**** RECORDS FOR THE TASK ****

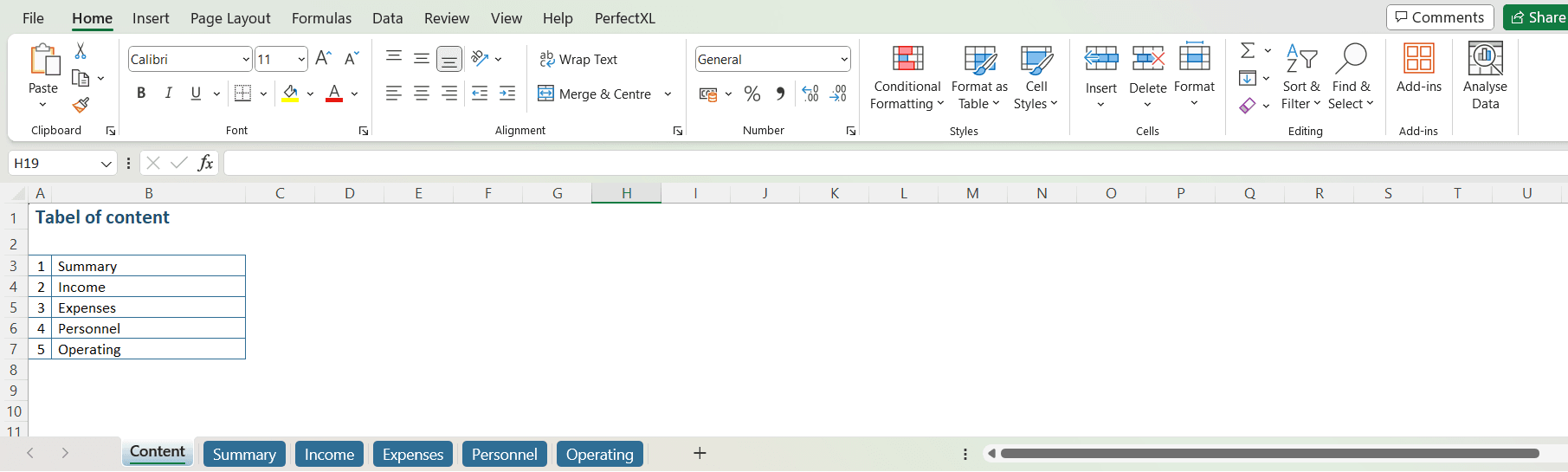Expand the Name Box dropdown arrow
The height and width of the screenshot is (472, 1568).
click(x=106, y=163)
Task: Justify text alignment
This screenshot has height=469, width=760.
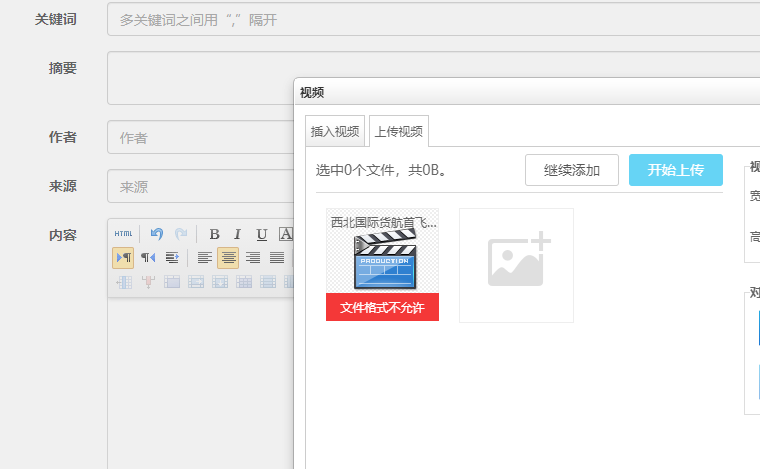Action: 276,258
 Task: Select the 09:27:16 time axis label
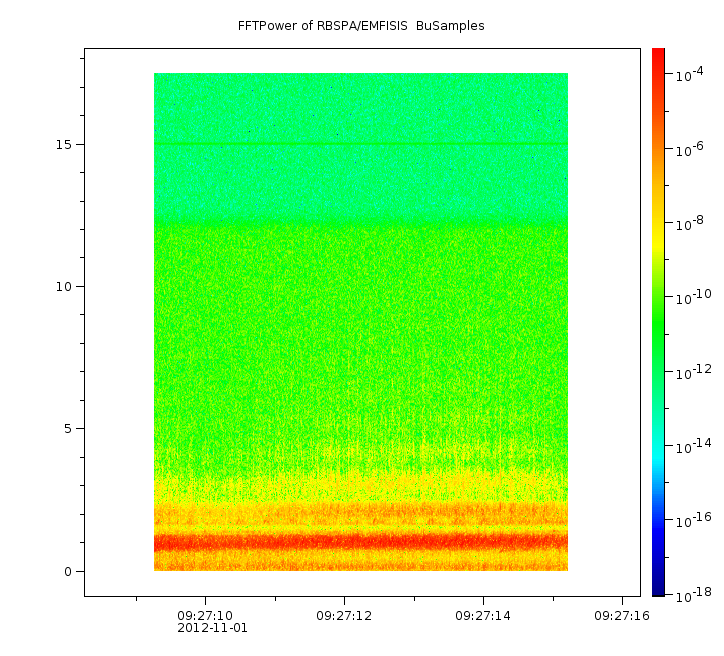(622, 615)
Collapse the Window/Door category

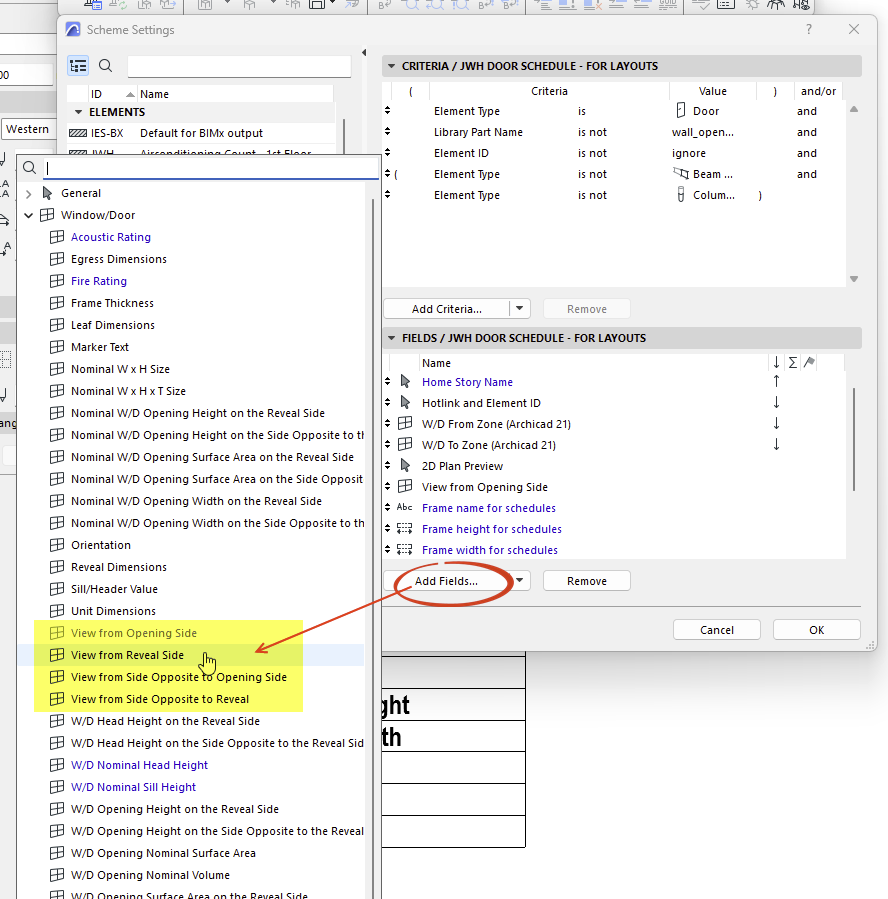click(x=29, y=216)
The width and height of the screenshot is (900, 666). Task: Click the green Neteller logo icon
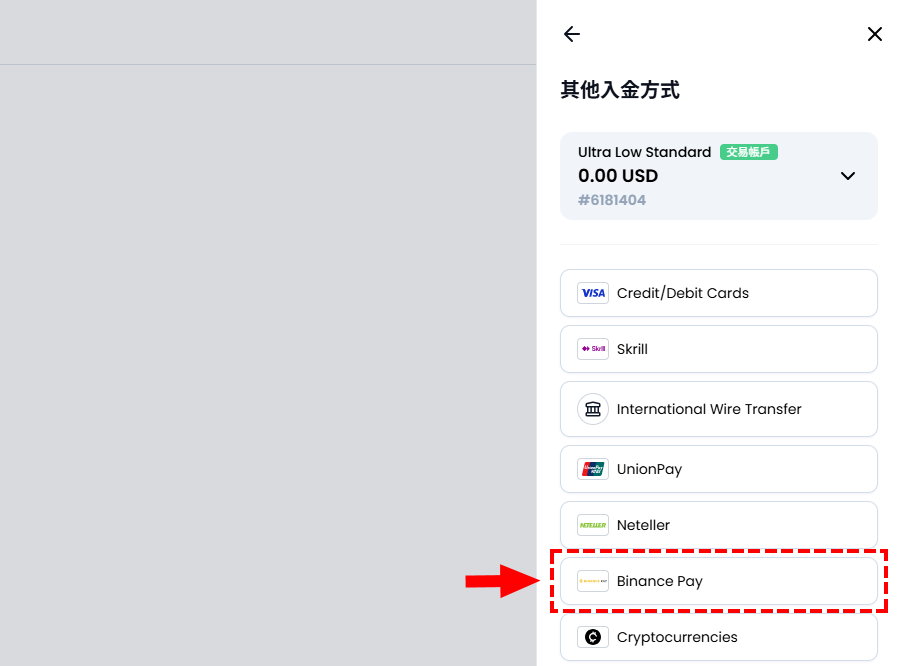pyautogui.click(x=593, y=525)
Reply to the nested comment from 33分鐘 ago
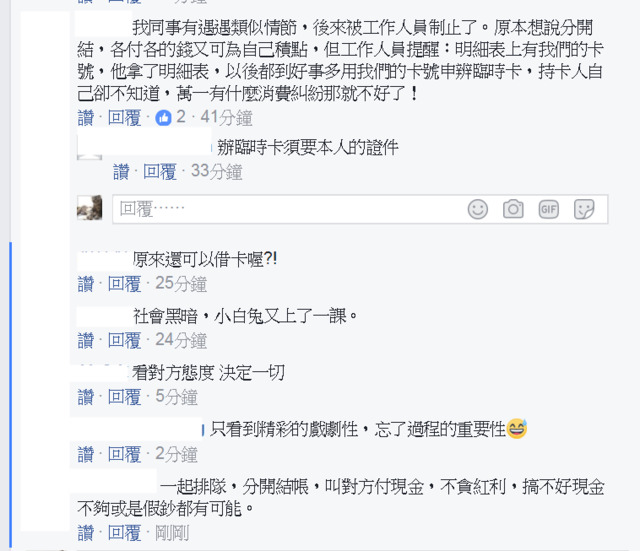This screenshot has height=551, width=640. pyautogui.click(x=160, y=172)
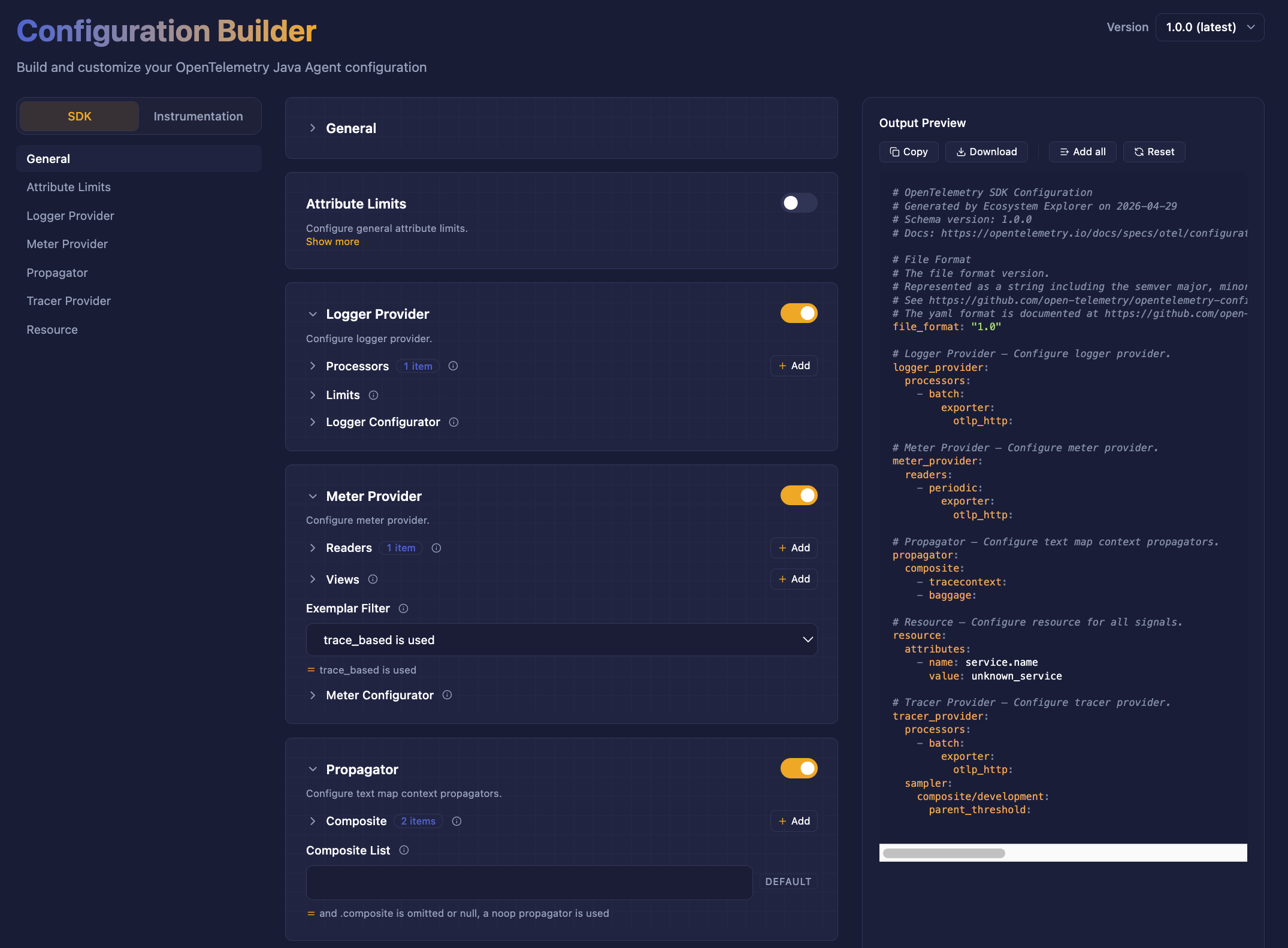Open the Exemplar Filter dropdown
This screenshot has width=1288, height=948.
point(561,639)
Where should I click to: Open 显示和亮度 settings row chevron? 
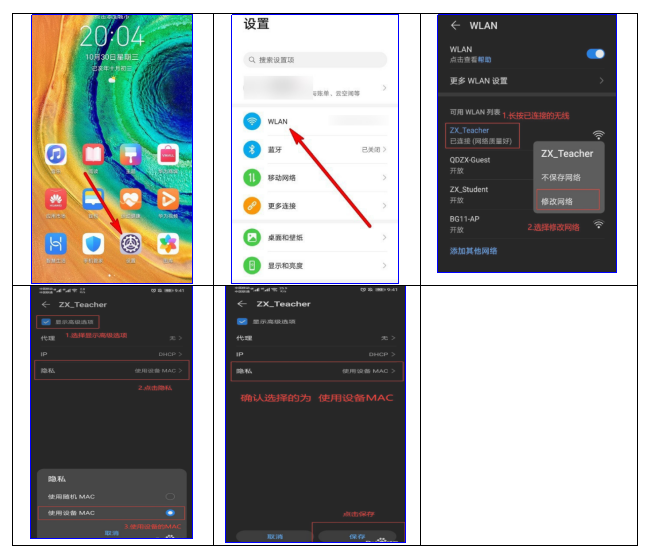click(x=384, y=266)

****

**WHAT IS NEEDED**: Convert the lines above into a JSON list of strings, with one string per line and blank lines omitted. Leave the pictures out.

**ANSWER IN FULL**:
[
  "Expand the Name Box dropdown arrow",
  "The height and width of the screenshot is (472, 1568).",
  "click(x=106, y=163)",
  "Task: Justify text alignment",
  "This screenshot has height=469, width=760.",
  "Action: 276,258",
  " Task: Select the 09:27:16 time axis label",
  "(622, 615)",
  "Collapse the Window/Door category",
  "click(x=29, y=216)",
  "The width and height of the screenshot is (900, 666). Task: Click the green Neteller logo icon",
  "pyautogui.click(x=593, y=525)",
  "Reply to the nested comment from 33分鐘 ago",
  "This screenshot has height=551, width=640. pyautogui.click(x=160, y=172)",
  "Open the Exemplar Filter dropdown",
  "This screenshot has width=1288, height=948.",
  "point(561,639)",
  "Where should I click to: Open 显示和亮度 settings row chevron? ",
  "click(x=384, y=266)"
]